- [Source data]
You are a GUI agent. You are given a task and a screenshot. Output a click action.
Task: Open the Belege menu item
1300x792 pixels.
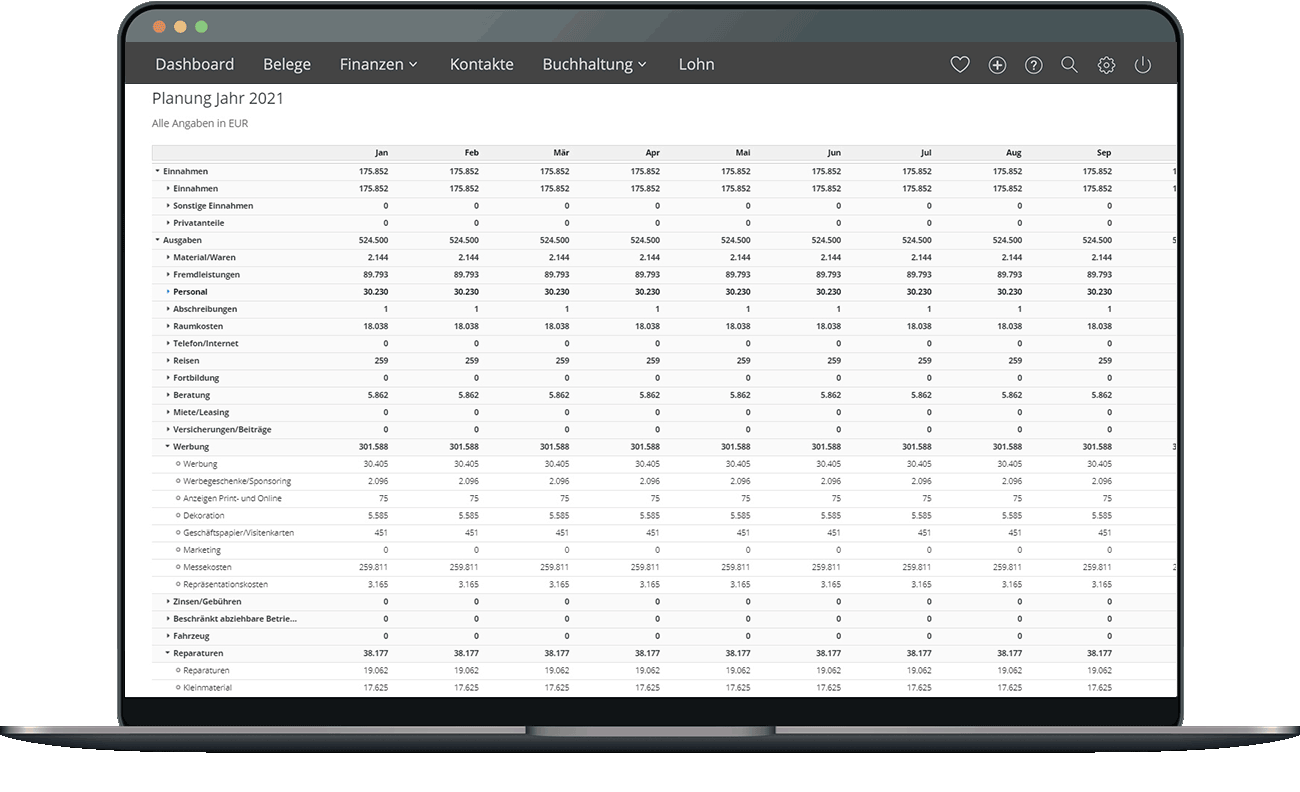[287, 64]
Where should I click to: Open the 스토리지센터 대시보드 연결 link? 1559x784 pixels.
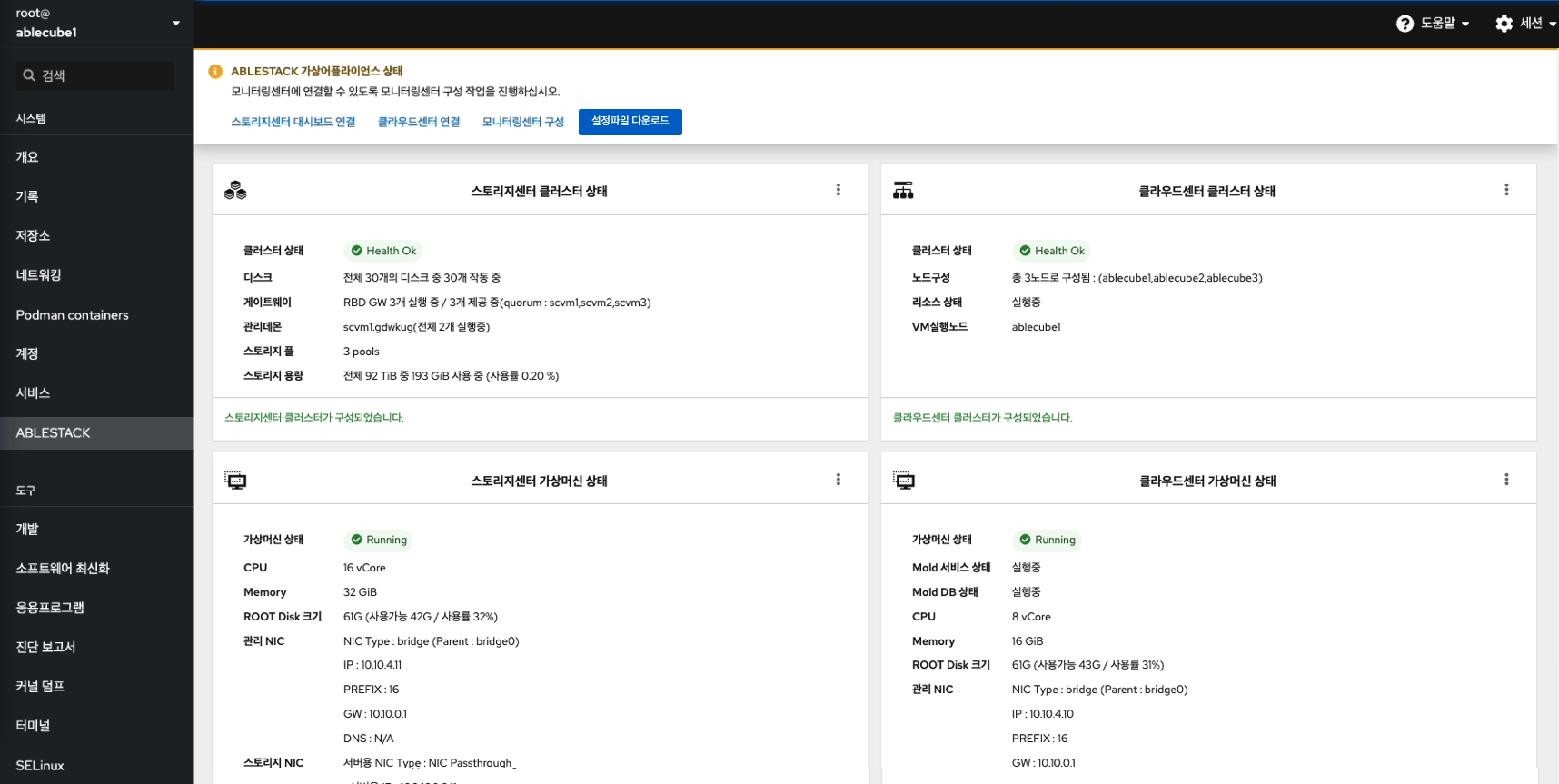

==

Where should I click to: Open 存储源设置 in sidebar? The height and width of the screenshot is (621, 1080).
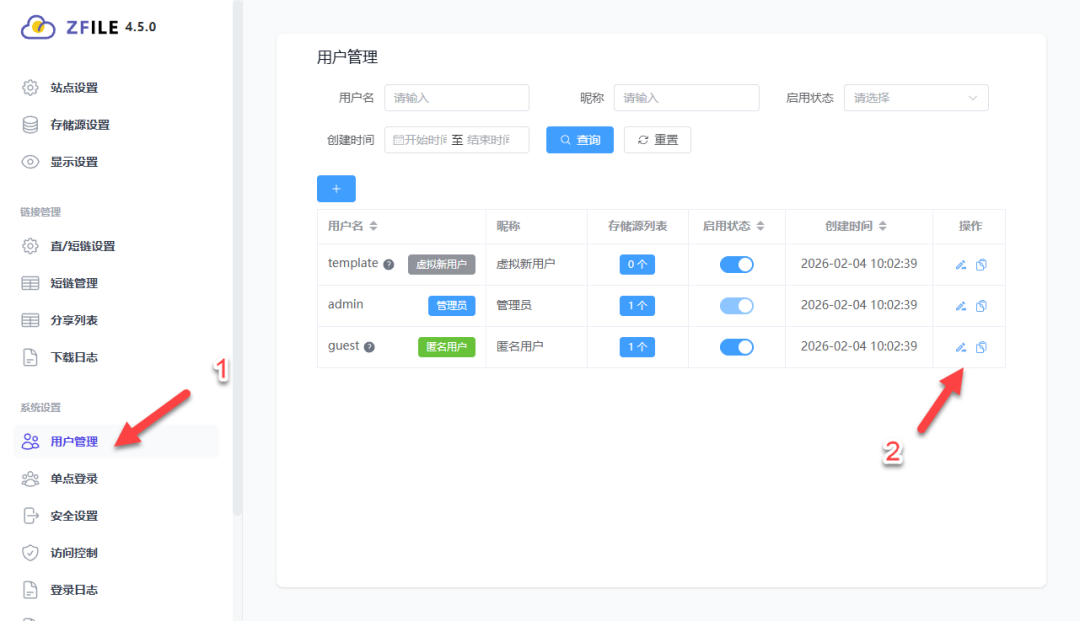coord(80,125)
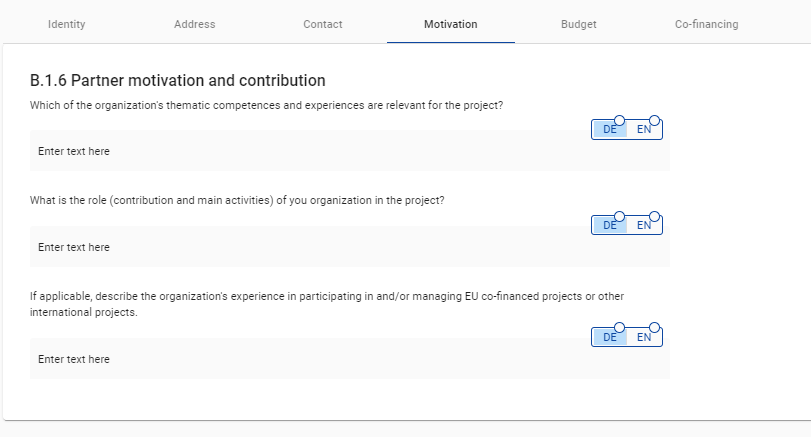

- [Work to complete]
Give again, exactly as written above, each line from the one that has "You are a GUI" to the one that has "Where should I click to: Open the", both included; omit the pictures.

- [Result of the exercise]
You are a GUI agent. You are given a task and a screenshot. Output a click action.
Task: Open the Belege menu item
1300x792 pixels.
[287, 64]
Where should I click to: Open the 스토리지센터 대시보드 연결 link? 1559x784 pixels.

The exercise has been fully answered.